For a more itemized look at the structure of the Book of Revelation I refer the reader to the article in Wikipedia.
Narrative Structure
The chain of events presented to us in the Book of Revelation could be summarized as follows (according to the RSV outline of Revelation):
- Rev 1:1 Introduction and Salutation
- Rev 1:9 A Vision of Christ
- Rev 2 – 3 Message to the 7 Churches
- Rev 4:1 The Heavenly Worship
- Rev 5:1 The Scroll and the Lamb
- Rev 6:1 The Seven Seals
- Rev 7:1 The 144.000 of Israel Sealed
- Rev 7:9 The Multitude from Every Nation
- Rev 8:1 The Seventh Seal and the Golden Censer
- Rev 8:6 The Seven Trumpets
- Rev 10:1 The Angel with the Little Scroll
- Rev 11:1 The Two Witnesses
- Rev 11:15 The Seventh Trumpet
- Rev 12: 1 The Woman and the Dragon
- Rev 12:7 Michael Defeats the Dragon
- Rev 12:13 The Dragon Eights Again om Earth
- Rev 12:18 The First Beast
- Rev 13:11 The Second Beast
- Rev 14:1 The Lamb and the 144.000
- Rev 14:6 The Messages of the Three Angels
- Rev 14:14 Reaping the Earth’s Harvest
- Rev 15:1 The Angels with the Seven Last Plagues
- Rev 16:1 The Bowls of God’s Wrath
- Rev 17:1 The Great Whore and the Beast
- Rev 18:1 The Fall of Babylon
- Rev 19:1 The Rejoicing in Heaven
- Rev 19:11 The Rider on the White Horse
- Rev 19:17 The Beast and its Armies Defeated
- Rev 20:1 The Thousand Years (Millennium)
- Rev 20:7 Satan’s Doom
- Rev 20:11 The Dead Are Judged
- Rev 21:1 The New Heaven and the New Earth
- Rev 21:9 Vision of the New Jerusalem
- Rev 22:1 The River of Life
- Rev 22:8 Epilogue and Benediction
The problem of a list of facts and figures is that the book of John does not follow an easily intelligible timeline, indeed, its very recurrent and obvious sequences of seven do not help at all, to the point that some authors, with some justification, consider it as a distraction.
The chain of events within the Book of Revelation resists simple linearity. Its recurrent sequences of sevens—the seals, the trumpets, the bowls—do not readily yield a straightforward timeline. Indeed, some interpreters regard entire chapters as digressions or interludes, extraneous to a supposed central plot. They see this plot as (at least roughly) linear and consistent with a main sequence of events. These digressions are often referred to as interludes. I disagree with this interpretation. The text seems less a linear narrative and more a tapestry woven with threads that cross and recross, forming patterns both intricate and profound.
Α → Ω
Let us consider the notion of a linear progression from an initial point, Alpha (Α), to a terminal point, Omega (Ω):
In this framework, the so-called interludes—chapters 7, 10, parts of 11, and generally also 14—are viewed as deviations from the main narrative arc. Yet I find this perspective limiting. While such digressions are plausible, even in the biblical context (like the Cervantine kind in *Don Quixote*), we should delve deeper and ask whether another configuration more responsive to the narrative exists. The text seems to radiate from different centers, sometimes getting nowhere; it is, in a word, an antiplot.
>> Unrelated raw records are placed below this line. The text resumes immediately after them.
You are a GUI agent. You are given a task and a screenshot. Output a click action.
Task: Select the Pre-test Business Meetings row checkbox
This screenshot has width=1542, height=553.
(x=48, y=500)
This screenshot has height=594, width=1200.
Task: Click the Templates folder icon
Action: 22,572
Septenaries and other key elements in the Book of Revelation
The septenaries in the Book of Revelation, it should be said, would allow me to reuse the same material, varying it or re-elaborating it depending on the circumstances. This already constitutes in itself a great help, and it allows me to find some orientation as to the planning of the project. The task in this case would be to identify the septenaries and conceive the work as a series of musical variations or elaborations of a subject or group of subjects. And musically this is feasible: narratively speaking (though perhaps I should say “narratologically”, as pertaining to
narratology*
) I do not see it. Or simply I did not see it viable as a musical form that could sustain the whole, or at least to give the work a coherence that was beyond that of the musical form itself, one that needed to embrace the meandering meaning of the text.
Worse still: if the correspondence between all septenaries was used as a musical artifice, this would imply that some images or objects would become charged with an excessive importance, or sometimes devalued, or associated with conflicting or undesirable content in a different septenary (a content that may not be relevant at all just then). There are ample references in the text that make significant association of certain elements (objects, characters, etc.) to others who are not included accordingly in another septenary.
Some of these elements, such as the Book or the Two Witnesses, that seemed crucial to me to understand the message of the Book of Revelation, were not reflected satisfactorily in any of the numerological series that I could identify. I can certainly see a human-to-demonic association of the Two Witnesses (the two olive trees, two candelabra) with the two beasts, and the book with Satan’s deceitful propaganda unleashed in Rev. 13:14, and 20:7-10, that had afflicted and corrupted Babylon.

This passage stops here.